Aşağıdaki kaynak metinde "Operasyonun başlangıcında, ekiplere" sözlerinden "toplantısı'' yaptığı bildirildi." sözlerine kadar uzanan kısmı kelimesi kelimesine aktarın.

● Kaynak metin
........
Operasyonun başlangıcında, ekiplere birer kapalı zarf verildi ve talimat gelmeden zarfları açmaları yasaklandı. Talimatla birlikte ekipler zarfı açıp gözaltına alacağı ve arama yapacağı isim ve adresi öğrendi. Polislere verilen arama emrinde aranacak yerler ve gözaltına alınacak kişilerin odaları kapı numarasından penceredeki jaluzinin rengine kadar tarif edildi.
Şüphelilerin telefon görüşmelerinde, 'para' yerine bir şifre olarak 'çıkma' sözünü kullandığı iddia edildi. İzmir polisinin bilgisayarların hard diskleri kopyalama işlemleri dün sabah saatlerine kadar sürdü. Arama sonrasında birçok bilgisayar kasası ile belgelere el konuldu.
MOTİVASYON TOPLANTISI YAPTILDI
İzmir Büyükşehir Belediye Başkanı Aziz Kocaoğlu'nun belediyenin üst düzey personeliyle ''motivasyon toplantısı'' yaptığı bildirildi.
........
● Ham veri

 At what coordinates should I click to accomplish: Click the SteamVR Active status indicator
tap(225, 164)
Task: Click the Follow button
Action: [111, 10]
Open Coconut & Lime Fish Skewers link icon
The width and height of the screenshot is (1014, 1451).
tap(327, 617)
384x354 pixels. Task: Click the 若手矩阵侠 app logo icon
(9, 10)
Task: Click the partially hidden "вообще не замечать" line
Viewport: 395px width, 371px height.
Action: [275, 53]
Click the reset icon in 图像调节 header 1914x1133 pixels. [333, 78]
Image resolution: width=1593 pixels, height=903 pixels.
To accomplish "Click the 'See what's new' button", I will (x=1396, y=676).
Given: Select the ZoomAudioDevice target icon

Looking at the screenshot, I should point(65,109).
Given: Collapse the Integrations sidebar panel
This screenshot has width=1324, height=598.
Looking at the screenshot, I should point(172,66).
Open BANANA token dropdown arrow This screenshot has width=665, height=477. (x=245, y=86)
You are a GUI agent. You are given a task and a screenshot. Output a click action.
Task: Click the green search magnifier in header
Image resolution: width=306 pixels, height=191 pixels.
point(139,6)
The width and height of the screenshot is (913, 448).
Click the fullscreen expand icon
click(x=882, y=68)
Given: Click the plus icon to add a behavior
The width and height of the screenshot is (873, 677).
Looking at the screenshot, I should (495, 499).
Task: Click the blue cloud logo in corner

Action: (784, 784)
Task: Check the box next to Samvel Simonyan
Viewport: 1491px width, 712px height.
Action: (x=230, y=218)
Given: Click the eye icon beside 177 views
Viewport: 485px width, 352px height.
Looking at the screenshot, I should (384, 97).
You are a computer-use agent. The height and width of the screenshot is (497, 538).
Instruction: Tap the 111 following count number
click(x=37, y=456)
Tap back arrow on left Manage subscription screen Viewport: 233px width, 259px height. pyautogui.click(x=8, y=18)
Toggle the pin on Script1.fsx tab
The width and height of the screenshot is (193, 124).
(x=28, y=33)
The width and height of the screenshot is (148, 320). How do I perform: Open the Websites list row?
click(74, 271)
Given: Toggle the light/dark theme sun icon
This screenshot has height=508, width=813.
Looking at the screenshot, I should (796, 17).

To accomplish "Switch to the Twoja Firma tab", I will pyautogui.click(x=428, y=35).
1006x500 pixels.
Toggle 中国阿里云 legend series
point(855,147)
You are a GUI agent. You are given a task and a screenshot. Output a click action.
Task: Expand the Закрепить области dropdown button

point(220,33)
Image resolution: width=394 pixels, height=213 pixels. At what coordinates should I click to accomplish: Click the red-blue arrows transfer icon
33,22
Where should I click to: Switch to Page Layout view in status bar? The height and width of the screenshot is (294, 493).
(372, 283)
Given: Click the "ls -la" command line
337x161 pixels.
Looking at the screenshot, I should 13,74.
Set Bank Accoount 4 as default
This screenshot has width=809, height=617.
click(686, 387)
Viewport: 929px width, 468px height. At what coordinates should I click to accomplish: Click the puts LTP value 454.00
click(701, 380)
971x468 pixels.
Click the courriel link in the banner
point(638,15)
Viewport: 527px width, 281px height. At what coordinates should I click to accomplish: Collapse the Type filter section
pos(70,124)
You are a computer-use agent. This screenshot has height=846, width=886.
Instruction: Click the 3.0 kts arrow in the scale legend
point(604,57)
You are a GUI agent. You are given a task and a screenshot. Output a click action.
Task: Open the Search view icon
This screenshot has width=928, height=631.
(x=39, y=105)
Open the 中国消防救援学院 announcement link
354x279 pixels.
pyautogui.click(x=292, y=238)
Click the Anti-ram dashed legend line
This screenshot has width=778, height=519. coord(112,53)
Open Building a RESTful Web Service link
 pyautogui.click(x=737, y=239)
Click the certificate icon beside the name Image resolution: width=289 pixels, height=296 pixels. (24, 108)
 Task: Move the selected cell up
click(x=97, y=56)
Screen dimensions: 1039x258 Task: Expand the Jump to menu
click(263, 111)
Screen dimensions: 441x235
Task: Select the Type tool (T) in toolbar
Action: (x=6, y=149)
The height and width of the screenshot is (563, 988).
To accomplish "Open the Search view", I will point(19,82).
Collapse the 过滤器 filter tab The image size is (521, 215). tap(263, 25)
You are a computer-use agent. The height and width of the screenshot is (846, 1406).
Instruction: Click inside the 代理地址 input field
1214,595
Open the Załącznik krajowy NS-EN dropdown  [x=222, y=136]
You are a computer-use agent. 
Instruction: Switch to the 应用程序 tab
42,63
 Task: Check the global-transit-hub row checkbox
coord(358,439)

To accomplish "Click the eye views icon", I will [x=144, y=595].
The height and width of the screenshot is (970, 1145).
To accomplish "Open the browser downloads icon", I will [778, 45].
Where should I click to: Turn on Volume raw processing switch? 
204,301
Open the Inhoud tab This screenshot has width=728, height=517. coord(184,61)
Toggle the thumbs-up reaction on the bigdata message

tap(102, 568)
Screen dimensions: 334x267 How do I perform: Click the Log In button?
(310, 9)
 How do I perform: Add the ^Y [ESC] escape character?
........
● Çıktı
Operasyonun başlangıcında, ekiplere birer kapalı zarf verildi ve talimat gelmeden zarfları açmaları yasaklandı. Talimatla birlikte ekipler zarfı açıp gözaltına alacağı ve arama yapacağı isim ve adresi öğrendi. Polislere verilen arama emrinde aranacak yerler ve gözaltına alınacak kişilerin odaları kapı numarasından penceredeki jaluzinin rengine kadar tarif edildi.
Şüphelilerin telefon görüşmelerinde, 'para' yerine bir şifre olarak 'çıkma' sözünü kullandığı iddia edildi. İzmir polisinin bilgisayarların hard diskleri kopyalama işlemleri dün sabah saatlerine kadar sürdü. Arama sonrasında birçok bilgisayar kasası ile belgelere el konuldu.
MOTİVASYON TOPLANTISI YAPTILDI
İzmir Büyükşehir Belediye Başkanı Aziz Kocaoğlu'nun belediyenin üst düzey personeliyle ''motivasyon toplantısı'' yaptığı bildirildi.